Dataset items:
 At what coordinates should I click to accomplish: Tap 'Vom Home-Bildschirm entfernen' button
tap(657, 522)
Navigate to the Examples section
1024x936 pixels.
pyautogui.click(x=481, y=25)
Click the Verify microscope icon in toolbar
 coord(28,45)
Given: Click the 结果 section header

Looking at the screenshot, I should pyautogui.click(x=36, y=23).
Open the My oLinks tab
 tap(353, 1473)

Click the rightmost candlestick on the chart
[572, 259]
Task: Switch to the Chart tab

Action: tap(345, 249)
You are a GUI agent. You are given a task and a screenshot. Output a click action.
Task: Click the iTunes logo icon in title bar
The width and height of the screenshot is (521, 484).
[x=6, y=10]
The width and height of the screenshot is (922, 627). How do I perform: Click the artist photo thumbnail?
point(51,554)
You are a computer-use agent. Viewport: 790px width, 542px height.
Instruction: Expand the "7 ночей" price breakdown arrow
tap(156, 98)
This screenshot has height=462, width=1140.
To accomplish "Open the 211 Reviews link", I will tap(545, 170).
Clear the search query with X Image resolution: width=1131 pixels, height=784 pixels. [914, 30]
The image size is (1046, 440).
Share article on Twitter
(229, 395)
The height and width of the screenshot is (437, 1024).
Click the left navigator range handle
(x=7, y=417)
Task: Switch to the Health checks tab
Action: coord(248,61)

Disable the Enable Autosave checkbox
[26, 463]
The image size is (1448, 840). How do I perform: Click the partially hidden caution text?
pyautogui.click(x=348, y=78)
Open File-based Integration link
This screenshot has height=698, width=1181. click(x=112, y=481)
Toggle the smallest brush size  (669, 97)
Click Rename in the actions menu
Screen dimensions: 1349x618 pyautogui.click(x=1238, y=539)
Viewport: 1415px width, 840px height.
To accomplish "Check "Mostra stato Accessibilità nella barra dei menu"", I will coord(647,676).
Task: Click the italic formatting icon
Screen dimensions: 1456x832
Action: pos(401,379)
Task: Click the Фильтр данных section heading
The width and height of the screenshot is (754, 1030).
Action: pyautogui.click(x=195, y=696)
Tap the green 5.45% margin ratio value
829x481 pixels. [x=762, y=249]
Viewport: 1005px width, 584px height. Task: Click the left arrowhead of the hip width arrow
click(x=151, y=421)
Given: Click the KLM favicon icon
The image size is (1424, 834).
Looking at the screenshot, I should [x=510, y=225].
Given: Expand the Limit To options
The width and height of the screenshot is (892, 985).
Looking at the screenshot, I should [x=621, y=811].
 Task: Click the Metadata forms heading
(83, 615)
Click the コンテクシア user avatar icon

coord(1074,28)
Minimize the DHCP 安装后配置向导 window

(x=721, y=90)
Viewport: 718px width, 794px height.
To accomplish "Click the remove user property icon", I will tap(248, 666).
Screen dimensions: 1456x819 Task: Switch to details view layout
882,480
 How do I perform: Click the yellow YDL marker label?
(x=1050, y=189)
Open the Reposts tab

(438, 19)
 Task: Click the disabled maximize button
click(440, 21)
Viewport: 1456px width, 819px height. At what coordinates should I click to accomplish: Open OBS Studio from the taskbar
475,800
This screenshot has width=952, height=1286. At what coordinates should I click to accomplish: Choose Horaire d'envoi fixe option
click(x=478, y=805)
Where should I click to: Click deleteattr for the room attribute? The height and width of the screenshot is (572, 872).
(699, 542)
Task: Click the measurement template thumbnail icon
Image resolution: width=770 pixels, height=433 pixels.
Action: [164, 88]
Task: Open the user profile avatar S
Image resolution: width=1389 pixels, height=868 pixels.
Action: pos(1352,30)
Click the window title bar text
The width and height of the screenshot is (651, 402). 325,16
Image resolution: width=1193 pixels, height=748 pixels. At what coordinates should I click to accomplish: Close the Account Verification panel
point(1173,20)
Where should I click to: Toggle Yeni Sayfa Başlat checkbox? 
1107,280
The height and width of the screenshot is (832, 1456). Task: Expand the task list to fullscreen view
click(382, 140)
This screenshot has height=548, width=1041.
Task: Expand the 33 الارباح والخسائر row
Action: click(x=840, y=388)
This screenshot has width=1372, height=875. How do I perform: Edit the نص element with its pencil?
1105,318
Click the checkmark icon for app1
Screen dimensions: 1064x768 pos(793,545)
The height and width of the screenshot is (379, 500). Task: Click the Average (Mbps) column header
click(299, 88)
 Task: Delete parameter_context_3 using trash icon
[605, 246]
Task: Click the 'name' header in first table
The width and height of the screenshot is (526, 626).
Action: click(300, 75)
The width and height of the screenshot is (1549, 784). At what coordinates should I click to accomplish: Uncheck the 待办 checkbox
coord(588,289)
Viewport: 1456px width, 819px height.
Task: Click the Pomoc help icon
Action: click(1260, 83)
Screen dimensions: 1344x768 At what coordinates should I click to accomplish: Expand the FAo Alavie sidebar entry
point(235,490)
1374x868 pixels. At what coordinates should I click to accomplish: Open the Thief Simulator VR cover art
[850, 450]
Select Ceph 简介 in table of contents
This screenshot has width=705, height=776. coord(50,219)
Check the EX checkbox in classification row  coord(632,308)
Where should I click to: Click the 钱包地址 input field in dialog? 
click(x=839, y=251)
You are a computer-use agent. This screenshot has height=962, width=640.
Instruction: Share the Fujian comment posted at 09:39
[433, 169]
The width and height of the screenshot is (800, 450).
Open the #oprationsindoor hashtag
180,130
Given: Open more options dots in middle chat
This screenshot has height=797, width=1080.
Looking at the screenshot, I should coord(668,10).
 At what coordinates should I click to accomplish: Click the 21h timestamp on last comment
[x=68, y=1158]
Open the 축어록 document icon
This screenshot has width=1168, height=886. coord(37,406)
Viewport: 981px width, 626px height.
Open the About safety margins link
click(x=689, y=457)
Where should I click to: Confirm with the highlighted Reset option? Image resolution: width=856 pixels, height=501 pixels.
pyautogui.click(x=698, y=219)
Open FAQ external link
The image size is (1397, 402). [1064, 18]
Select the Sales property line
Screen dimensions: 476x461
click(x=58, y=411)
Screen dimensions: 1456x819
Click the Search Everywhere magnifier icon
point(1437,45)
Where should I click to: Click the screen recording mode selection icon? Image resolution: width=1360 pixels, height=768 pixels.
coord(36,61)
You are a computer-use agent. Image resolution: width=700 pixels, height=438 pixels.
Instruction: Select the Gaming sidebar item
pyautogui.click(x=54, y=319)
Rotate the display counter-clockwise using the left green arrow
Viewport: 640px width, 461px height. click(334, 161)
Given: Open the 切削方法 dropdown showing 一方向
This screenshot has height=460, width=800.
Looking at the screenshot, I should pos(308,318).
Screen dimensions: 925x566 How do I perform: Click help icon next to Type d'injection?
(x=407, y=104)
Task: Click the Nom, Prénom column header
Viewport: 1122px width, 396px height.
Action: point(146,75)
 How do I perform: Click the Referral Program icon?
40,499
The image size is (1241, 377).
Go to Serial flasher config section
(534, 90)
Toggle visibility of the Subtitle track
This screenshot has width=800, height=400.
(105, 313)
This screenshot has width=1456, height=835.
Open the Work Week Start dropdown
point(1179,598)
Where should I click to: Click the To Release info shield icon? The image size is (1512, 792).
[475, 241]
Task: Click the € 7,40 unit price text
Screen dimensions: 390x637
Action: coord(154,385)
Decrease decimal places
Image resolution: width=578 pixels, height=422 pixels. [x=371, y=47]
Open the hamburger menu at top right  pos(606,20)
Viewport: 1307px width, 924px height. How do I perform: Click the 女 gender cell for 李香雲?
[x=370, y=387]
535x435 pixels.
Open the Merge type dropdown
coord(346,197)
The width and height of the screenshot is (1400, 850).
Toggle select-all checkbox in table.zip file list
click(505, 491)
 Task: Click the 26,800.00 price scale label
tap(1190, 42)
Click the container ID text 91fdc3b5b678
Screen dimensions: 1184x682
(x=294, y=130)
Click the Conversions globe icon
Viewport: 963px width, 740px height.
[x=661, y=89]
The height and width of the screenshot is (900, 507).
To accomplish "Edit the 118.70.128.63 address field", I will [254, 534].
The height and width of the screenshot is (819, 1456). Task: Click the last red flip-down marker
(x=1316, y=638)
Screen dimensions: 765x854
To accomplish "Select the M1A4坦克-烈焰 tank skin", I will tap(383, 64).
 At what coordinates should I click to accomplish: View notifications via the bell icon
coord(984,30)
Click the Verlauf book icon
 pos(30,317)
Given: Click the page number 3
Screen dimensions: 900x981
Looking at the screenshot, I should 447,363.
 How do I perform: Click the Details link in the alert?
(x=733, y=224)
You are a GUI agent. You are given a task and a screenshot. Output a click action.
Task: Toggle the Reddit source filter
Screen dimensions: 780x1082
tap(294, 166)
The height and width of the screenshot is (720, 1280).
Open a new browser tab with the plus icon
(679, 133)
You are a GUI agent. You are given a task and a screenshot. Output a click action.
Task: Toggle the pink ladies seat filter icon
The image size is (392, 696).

§ WORK TO COMPLETE:
Please filter the records above, keeping only each line that contains the word "Edit", and copy those lines out.

§ RESULT:
This screenshot has width=1372, height=875. How do I perform: Edit the نص element with its pencil?
To accomplish "Edit the 118.70.128.63 address field", I will [254, 534].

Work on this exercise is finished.